Rust position itself like very safe C, but with high-level abstractions, like algebraic data types and type inference to make programming comfortable. It feels like C++ done right.
Well, not everything is impeachable. For a language, that claims to be replacement for C, simple “hello world” program, yielding 200Kb binary is, well, much.
After programming Haskell, any other language feels inexpressive, error-prone and repetive. So, if you are okay with huge binaries (tens of megabytes) and garbage collector, just use Haskell.
On other hand, if you are considering C++, or even C, maybe it worth give Rust a shot. Beside smart idea of borrow-checking, Rust has features, that are lacking even in Haskell:
Unit tests can be defined in same module, as main code. Rust build tool, cargo
is smart enough to locate and run them during build, but to exclude them from release binary.
Rust have rather advanced type system, compared to C/C++/Java/etc, and its build tool have separate command to just typecheck code, without generating binary.
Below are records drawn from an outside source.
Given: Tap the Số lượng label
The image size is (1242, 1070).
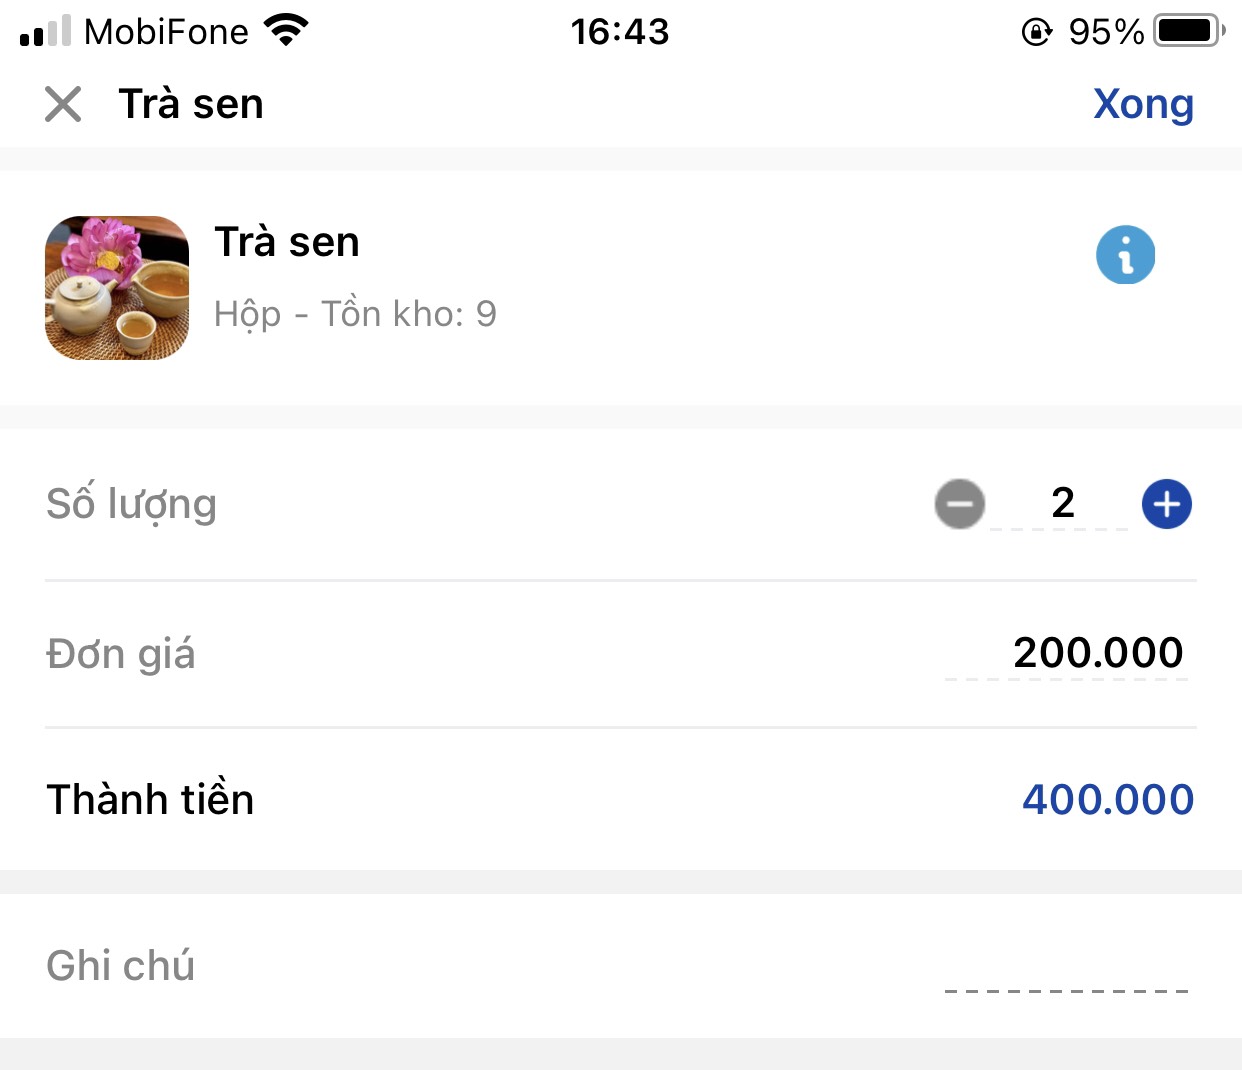Looking at the screenshot, I should click(x=131, y=504).
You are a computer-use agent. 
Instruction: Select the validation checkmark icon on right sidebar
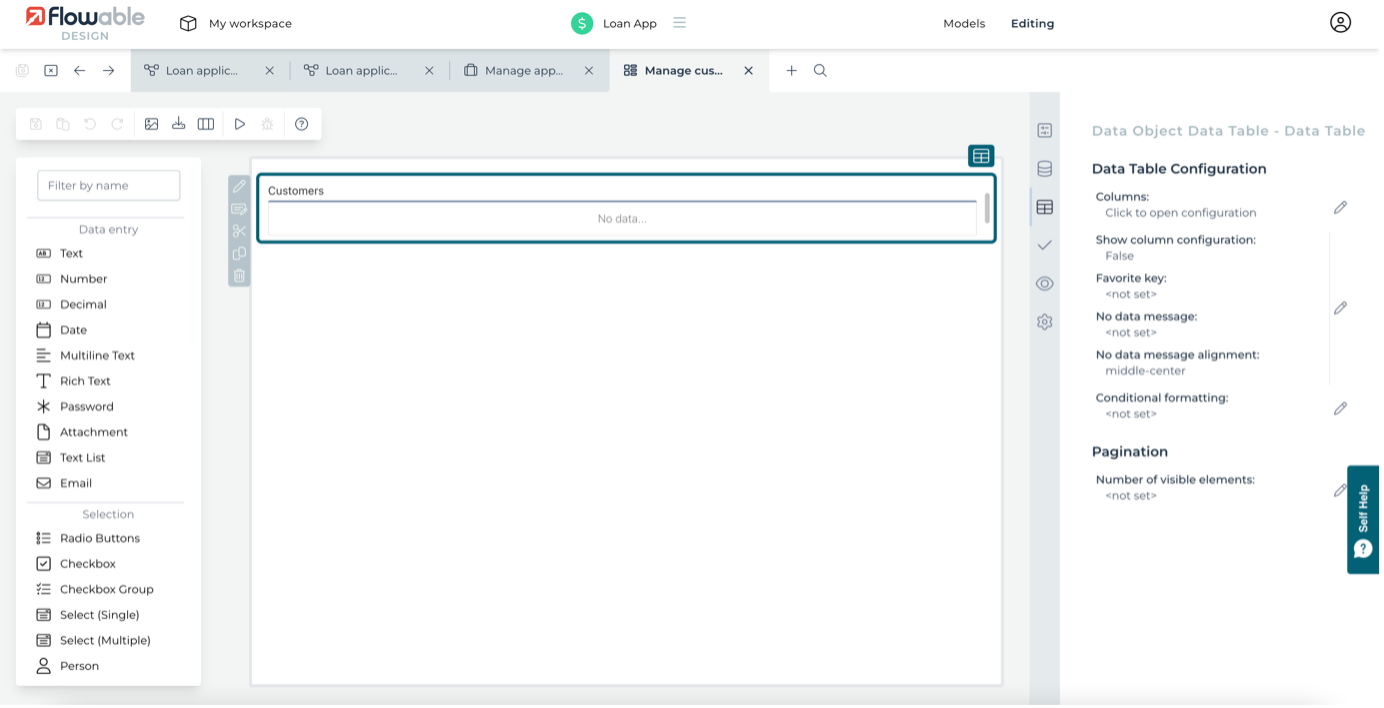(1044, 244)
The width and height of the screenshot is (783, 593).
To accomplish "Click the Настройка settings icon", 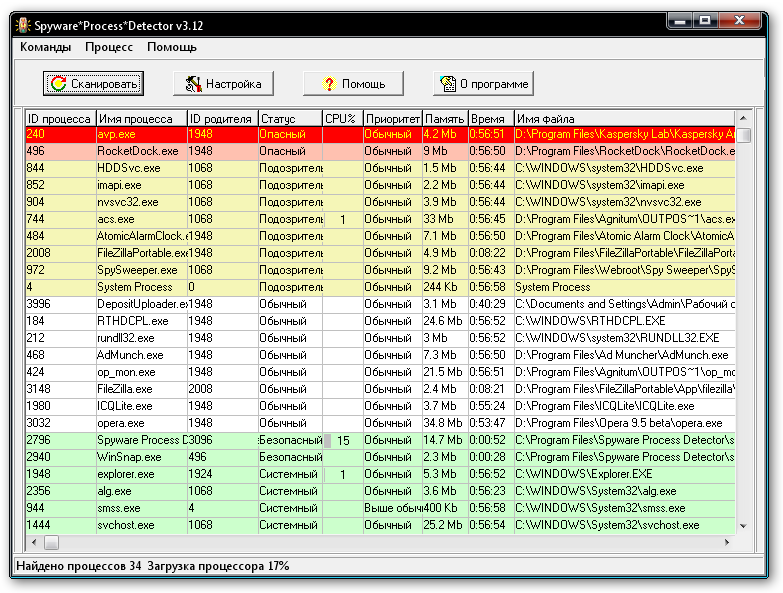I will [192, 84].

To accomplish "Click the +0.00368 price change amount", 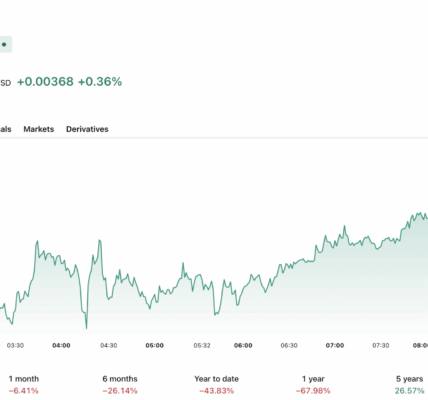I will pos(45,82).
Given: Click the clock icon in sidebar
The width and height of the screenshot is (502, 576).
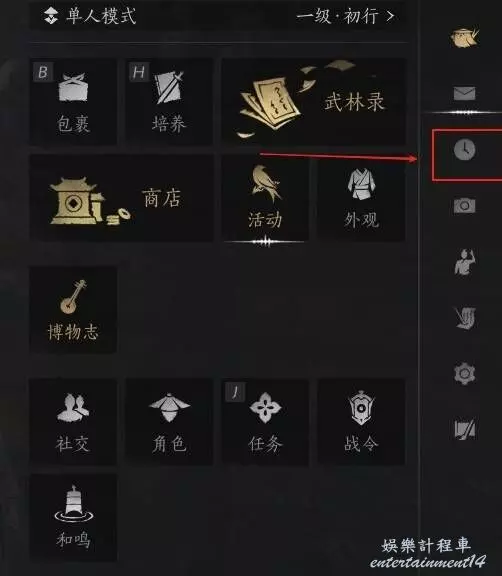Looking at the screenshot, I should click(465, 150).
Just typechecking is fast, and still provides valuable information for development.
Haskell do have this option, but it is buried deep in GHC manual. It is called -fno-code
, which is definitely not as pleasant, as cargo check
Cargo builds release and debug versions separately. For compraison, try following with any stack-based Haskell project:
$ stack build
$ stack build --fast
$ stack build
Last command will re-compile whole project again!